Medical device companies and many doctors say financial agreements with doctors are crucial to inventing and perfecting their products, particularly in the evolving orthopedic field. In some cases, doctors were involved in clinical research testing experimental devices.

Dr. Richard Kyle, a Minneapolis surgeon who is listed as receiving about $740,000 from Zimmer and Smith & Nephew, said the information required by the Justice Department is highly misleading. "It's really unfair to lump everything together," he said. (Only Biomet lists services rendered for fees, such as "education grant" and "clinical investigator.")

Kyle said all of the fees he received were royalties for new technologies he developed in his surgical practice.

"Almost everything that we do from an orthopedic standpoint, particularly with knees and hips, requires surgeon input for development," he said. "[Company] engineers are very important, but you not only have to have something that mechanically works, but you have to have someone to implant it properly."

Mayo also got payments

The Mayo Foundation for Medical Education and Research received between $2.94 million and $2.99 million this year from DePuy, a division of drug giant Johnson & Johnson; Zimmer, and Stryker, according to the websites.

Mayo spokesman Lee Aase said the foundation receives royalties for devices invented by staff members and for other intellectual property.

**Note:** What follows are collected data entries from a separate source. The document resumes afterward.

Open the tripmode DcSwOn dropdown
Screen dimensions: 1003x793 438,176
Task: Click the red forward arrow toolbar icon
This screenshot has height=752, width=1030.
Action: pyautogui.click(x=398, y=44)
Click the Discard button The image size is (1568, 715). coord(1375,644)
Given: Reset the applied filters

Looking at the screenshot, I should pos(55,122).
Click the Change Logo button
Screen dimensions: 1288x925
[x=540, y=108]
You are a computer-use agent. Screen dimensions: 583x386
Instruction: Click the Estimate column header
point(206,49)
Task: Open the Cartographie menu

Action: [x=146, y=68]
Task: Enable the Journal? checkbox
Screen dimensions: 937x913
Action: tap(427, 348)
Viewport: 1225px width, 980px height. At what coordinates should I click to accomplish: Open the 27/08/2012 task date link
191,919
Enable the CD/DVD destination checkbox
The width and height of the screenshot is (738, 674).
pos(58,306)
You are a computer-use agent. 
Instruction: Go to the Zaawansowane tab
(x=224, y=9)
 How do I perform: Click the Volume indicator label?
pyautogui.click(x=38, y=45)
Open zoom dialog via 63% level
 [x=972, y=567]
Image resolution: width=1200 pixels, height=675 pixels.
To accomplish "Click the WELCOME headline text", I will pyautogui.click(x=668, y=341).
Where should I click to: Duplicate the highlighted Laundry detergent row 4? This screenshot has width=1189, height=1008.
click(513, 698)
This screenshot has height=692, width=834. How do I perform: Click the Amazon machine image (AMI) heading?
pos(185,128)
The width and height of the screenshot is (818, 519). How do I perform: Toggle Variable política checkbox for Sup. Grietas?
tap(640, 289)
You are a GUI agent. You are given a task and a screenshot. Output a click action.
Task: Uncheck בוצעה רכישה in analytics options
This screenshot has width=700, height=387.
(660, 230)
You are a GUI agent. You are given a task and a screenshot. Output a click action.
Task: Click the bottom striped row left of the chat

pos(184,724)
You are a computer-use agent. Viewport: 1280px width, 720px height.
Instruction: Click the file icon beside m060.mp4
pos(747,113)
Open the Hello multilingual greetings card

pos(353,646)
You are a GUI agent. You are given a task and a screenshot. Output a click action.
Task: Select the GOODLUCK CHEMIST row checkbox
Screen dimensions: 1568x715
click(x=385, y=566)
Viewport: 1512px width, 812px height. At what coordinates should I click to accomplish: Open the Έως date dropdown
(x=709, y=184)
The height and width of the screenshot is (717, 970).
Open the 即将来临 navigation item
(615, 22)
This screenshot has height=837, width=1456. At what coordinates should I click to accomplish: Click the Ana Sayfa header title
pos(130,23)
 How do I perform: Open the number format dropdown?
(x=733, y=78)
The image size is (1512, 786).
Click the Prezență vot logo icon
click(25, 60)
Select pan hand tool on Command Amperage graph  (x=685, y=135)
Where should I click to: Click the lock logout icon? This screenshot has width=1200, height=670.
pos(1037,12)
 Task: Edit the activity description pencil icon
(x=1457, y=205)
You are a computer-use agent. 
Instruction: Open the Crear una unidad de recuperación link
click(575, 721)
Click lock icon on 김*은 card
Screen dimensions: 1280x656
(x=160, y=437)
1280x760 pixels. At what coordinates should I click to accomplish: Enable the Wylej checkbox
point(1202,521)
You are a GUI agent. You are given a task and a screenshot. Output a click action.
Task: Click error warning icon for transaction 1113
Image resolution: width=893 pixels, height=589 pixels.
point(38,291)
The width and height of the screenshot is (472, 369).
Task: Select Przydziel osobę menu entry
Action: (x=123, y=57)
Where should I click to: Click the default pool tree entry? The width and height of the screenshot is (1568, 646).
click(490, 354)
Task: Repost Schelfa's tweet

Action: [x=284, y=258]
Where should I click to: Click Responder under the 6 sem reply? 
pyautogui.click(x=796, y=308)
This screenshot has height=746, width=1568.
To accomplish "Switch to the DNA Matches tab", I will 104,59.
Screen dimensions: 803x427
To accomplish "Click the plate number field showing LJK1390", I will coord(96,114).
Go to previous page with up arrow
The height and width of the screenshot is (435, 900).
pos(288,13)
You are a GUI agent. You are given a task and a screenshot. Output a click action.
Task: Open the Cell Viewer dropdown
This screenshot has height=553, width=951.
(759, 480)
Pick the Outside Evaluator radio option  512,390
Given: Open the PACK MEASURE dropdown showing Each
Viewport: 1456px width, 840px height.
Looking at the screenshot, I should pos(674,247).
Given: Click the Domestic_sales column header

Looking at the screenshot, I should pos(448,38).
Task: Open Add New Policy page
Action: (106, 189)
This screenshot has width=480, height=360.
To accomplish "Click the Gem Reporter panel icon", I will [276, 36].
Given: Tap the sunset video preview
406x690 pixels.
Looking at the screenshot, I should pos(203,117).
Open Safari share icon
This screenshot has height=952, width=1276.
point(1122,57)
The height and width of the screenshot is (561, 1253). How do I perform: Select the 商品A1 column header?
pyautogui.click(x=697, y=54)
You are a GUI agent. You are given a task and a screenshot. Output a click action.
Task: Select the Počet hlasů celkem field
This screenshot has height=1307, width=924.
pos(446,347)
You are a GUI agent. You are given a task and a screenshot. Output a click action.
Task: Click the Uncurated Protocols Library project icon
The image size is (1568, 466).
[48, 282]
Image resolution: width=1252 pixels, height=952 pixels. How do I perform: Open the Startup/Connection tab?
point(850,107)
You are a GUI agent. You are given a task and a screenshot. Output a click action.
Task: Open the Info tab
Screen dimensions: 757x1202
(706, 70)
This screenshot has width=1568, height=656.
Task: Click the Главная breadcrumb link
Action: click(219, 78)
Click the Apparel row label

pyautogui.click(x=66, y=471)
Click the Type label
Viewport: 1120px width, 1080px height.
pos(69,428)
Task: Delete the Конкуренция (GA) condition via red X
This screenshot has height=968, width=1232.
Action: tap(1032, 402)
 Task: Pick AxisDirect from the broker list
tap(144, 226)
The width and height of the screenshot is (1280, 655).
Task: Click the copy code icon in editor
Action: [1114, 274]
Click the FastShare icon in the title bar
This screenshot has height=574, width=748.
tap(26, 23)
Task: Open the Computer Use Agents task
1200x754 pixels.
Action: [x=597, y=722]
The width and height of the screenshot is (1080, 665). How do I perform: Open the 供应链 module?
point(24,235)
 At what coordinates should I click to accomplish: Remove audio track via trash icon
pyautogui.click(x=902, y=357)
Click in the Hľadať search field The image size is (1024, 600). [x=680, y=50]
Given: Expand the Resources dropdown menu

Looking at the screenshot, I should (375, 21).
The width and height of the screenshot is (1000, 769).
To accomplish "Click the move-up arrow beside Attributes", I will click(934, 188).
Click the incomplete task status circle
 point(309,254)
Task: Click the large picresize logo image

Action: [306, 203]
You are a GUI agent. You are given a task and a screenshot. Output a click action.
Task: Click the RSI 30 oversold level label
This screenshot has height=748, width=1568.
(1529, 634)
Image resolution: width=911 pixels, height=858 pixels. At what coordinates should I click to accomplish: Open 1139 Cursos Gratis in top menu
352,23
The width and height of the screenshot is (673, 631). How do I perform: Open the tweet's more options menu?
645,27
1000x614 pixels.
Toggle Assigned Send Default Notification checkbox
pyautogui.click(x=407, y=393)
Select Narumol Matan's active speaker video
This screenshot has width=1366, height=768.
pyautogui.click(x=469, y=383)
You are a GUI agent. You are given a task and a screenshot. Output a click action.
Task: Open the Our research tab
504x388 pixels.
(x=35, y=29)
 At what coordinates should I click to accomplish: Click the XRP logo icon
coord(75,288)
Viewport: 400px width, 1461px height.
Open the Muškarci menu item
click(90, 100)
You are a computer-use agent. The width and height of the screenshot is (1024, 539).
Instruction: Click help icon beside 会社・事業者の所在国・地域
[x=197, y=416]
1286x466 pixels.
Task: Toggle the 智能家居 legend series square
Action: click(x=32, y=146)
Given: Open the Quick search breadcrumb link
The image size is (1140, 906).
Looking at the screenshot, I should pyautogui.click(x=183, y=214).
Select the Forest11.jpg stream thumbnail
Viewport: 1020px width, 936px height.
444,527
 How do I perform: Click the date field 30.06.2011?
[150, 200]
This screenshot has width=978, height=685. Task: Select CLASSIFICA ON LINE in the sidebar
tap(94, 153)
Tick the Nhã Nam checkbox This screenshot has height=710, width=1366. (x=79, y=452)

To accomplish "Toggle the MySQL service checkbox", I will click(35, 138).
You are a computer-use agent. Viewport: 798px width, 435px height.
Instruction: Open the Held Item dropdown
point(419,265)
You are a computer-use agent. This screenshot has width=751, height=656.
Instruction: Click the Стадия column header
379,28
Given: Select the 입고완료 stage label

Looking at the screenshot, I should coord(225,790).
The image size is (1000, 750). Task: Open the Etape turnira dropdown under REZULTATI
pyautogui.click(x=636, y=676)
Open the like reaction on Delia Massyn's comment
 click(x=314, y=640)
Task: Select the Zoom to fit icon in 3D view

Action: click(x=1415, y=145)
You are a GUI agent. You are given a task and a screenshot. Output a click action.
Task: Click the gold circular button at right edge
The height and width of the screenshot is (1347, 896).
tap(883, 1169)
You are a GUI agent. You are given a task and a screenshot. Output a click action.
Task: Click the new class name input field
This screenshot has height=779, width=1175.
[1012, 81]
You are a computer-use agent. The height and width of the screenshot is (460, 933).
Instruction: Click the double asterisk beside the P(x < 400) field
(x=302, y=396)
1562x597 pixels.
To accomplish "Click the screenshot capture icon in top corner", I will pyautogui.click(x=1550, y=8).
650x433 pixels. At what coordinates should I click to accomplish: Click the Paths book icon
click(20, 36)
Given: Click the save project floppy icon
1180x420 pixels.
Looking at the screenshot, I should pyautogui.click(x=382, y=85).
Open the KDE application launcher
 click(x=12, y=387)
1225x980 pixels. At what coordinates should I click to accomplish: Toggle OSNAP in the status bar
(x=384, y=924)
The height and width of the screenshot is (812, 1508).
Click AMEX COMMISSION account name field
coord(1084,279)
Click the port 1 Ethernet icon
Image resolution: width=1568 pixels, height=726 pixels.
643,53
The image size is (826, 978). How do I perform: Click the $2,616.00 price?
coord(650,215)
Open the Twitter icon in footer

The foundation has 26 such contracts with makers of artificial hips and knees.

Most of the money from orthopedic companies supports research and medical education, although some is shared with the inventors of new devices, Aase said. However, the Foundation and its inventors do not receive royalties for Mayo-invented devices prescribed for Mayo patients.

"This is to ensure that there is no conflict of interest, no financial incentive to use Mayo devices; the only consideration is what is best for the particular patient," Aase wrote in an e-mail. So any royalties received by the foundation come from use of the device at other hospitals.

But the Justice Department clearly believes other types of consulting agreements exist. Its investigation spanned the years 2002 to 2006 and focused on orthopedic surgeons who were paid tens to hundreds of thousands of dollars a year for consulting contracts that it said were intended to encourage the use of their products.

Criminal complaints were filed against four of the companies, Zimmer, DePuy, Biomet and Smith & Nephew, accusing them of conspiring to violate federal anti-kickback laws. The complaints will be dropped if the companies comply with the terms of the settlement, which lasts 18 months. A criminal complaint was not filed against Stryker, the first company to cooperate in the investigation.

None of the companies admitted to any wrongdoing.

Fridley-based Medtronic Inc., which makes spinal devices at its Sofamor Danek division in Memphis, was not involved in the investigation.